Toxicology is a scientific discipline, superimposed by biology, chemistry, pharmacology, and medicine, that involves the study of the adverse effects of chemicals on living organisms and the practice of identifying and treating exposure to poisons and toxic substances. The relationship between intake levels and effects on exposed animals is of high importance in toxicology. Factors affecting chemical toxicity include dose, duration of exposure (whether acute or chronic), route of exposure, species, age, sex, and environment. Toxicologists specialize in poisons and the action of poisons. There is a movement for evidence-based toxicology as part of a larger movement toward evidence-based practice. Poisoning is currently contributing to the field of cancer research, since some poisons can be used as drugs to kill tumor cells. A prime example of this is ribosome inactivating protein, which is being tested in the treatment of leukemia.

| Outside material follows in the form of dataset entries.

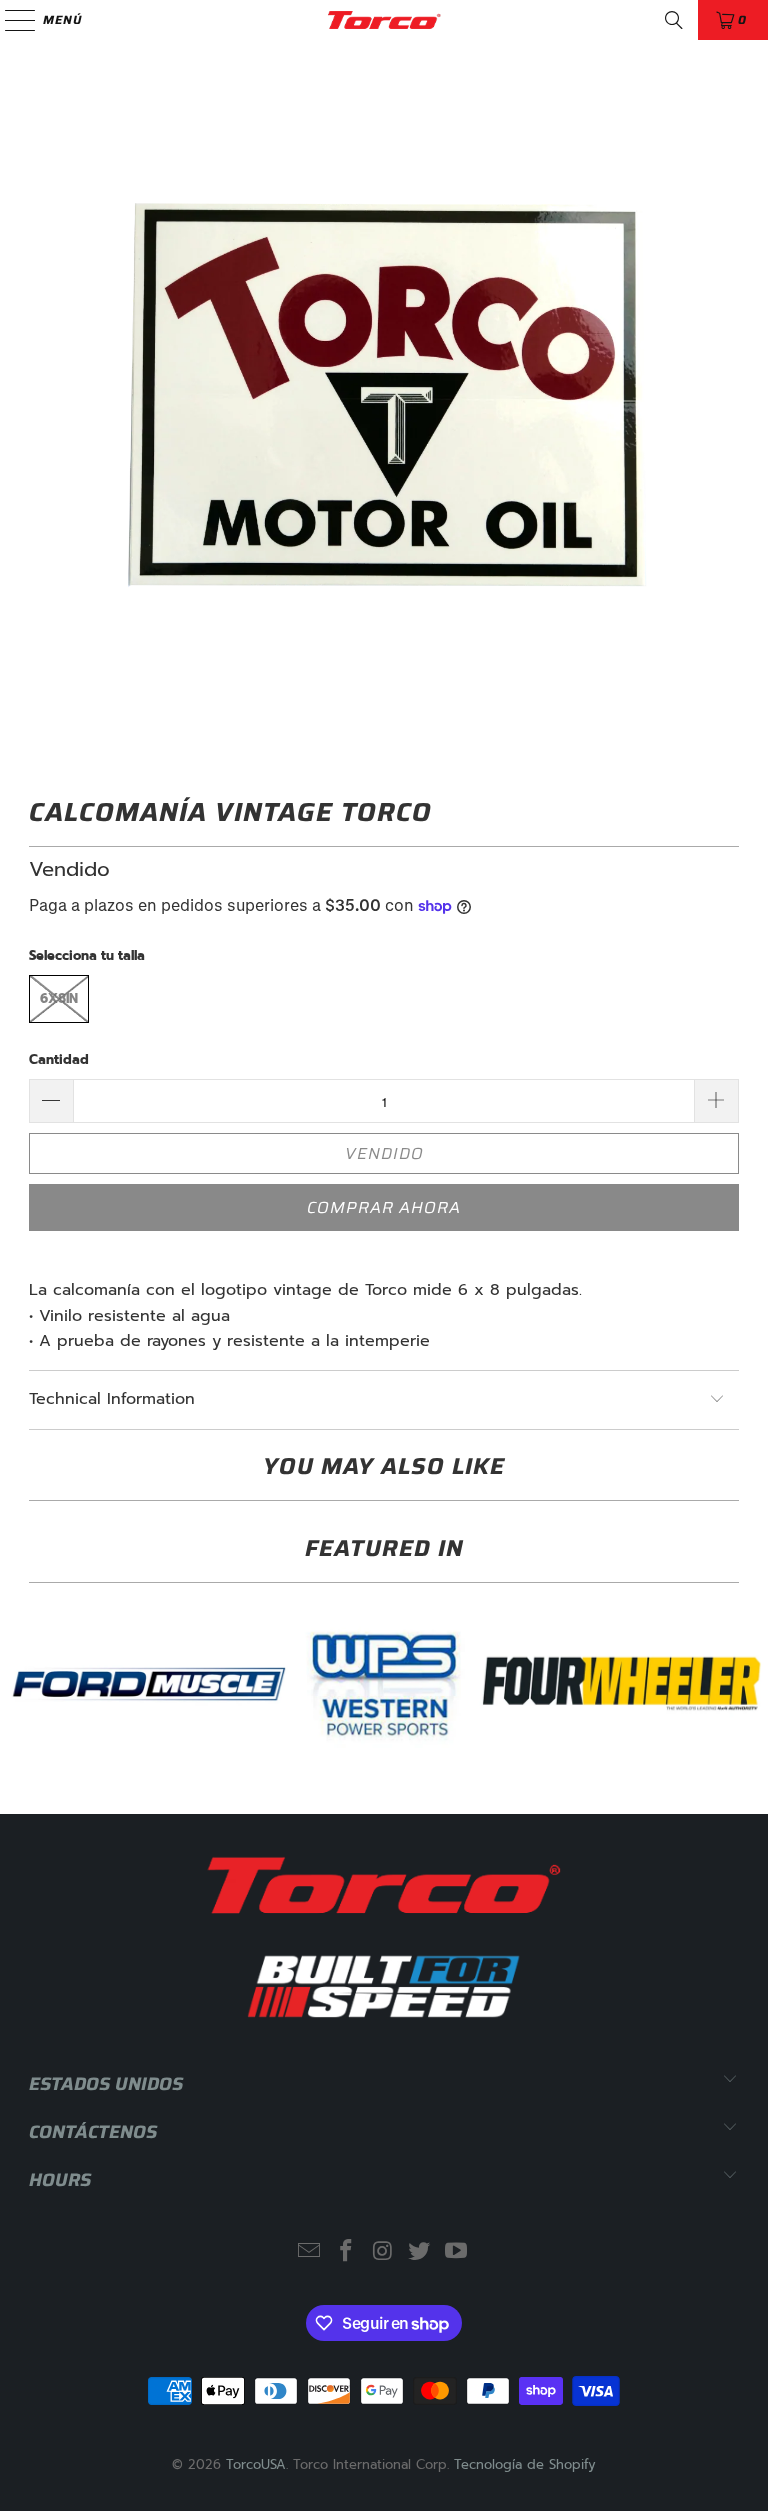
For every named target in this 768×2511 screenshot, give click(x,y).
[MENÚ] (10, 20)
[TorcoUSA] (384, 20)
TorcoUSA (256, 2464)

Dioscrides, a Greek physician at the court of the Roman emperor Nero, made the first attempt to classify plants according to their poisonous and medicinal effects. Ibn Wahshiyyah wrote a book on poisons in the 9th or 10th century. This was followed by Khagendra Mani Darpan in 1360.
Mathieu Orfila, considered the modern father of toxicology, gave the first formal treatment to the general public in 1813 in his book ‘Treatée des Poisons’, also known as Toxicology General.
Jean Stauss was the first person to successfully isolate plant toxins from human tissue in 1850. This allowed him to identify the use of nicotine as a poison in the Beaucarmé murder case and provided the evidence needed to convict Count Hippolyte Wissart de Beaucarmé of Belgium of murdering his brother-in-law.